*What the task requires:*
The required output consists solely of the lines from the top of the listing through the line containing "This screenshot has height=465, width=700.", transcribed exactly.

*Data to process:*
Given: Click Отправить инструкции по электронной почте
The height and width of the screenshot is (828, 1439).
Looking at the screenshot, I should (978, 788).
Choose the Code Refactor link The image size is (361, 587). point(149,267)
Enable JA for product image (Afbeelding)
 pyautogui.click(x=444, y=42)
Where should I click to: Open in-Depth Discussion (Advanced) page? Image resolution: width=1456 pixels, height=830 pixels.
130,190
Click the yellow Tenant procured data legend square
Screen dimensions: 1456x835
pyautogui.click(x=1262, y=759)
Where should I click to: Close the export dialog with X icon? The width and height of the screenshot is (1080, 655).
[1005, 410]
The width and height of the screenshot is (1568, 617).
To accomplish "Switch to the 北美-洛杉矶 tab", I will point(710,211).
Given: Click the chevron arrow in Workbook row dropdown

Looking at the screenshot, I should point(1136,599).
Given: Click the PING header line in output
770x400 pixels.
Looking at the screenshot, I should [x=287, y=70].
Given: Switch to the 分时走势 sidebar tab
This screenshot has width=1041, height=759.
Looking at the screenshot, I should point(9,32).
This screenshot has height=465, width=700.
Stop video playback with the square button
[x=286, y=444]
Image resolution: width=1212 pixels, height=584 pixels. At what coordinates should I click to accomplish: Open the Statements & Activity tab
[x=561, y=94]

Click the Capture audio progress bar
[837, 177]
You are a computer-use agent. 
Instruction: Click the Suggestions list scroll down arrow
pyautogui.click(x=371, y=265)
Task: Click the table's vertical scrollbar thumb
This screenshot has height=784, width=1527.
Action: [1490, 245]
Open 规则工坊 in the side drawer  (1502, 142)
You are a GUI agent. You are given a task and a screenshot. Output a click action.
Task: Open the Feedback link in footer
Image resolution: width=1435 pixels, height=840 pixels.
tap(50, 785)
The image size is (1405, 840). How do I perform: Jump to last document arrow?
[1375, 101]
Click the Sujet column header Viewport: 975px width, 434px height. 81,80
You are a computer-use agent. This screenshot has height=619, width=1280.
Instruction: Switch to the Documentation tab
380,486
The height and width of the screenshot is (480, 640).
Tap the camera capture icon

*Answer:*
Given: Click Отправить инструкции по электронной почте
The height and width of the screenshot is (828, 1439).
Looking at the screenshot, I should (978, 788).
Choose the Code Refactor link The image size is (361, 587). point(149,267)
Enable JA for product image (Afbeelding)
 pyautogui.click(x=444, y=42)
Where should I click to: Open in-Depth Discussion (Advanced) page? Image resolution: width=1456 pixels, height=830 pixels.
130,190
Click the yellow Tenant procured data legend square
Screen dimensions: 1456x835
pyautogui.click(x=1262, y=759)
Where should I click to: Close the export dialog with X icon? The width and height of the screenshot is (1080, 655).
[1005, 410]
The width and height of the screenshot is (1568, 617).
To accomplish "Switch to the 北美-洛杉矶 tab", I will point(710,211).
Given: Click the chevron arrow in Workbook row dropdown

Looking at the screenshot, I should point(1136,599).
Given: Click the PING header line in output
770x400 pixels.
Looking at the screenshot, I should [x=287, y=70].
Given: Switch to the 分时走势 sidebar tab
This screenshot has width=1041, height=759.
Looking at the screenshot, I should point(9,32).
This screenshot has height=465, width=700.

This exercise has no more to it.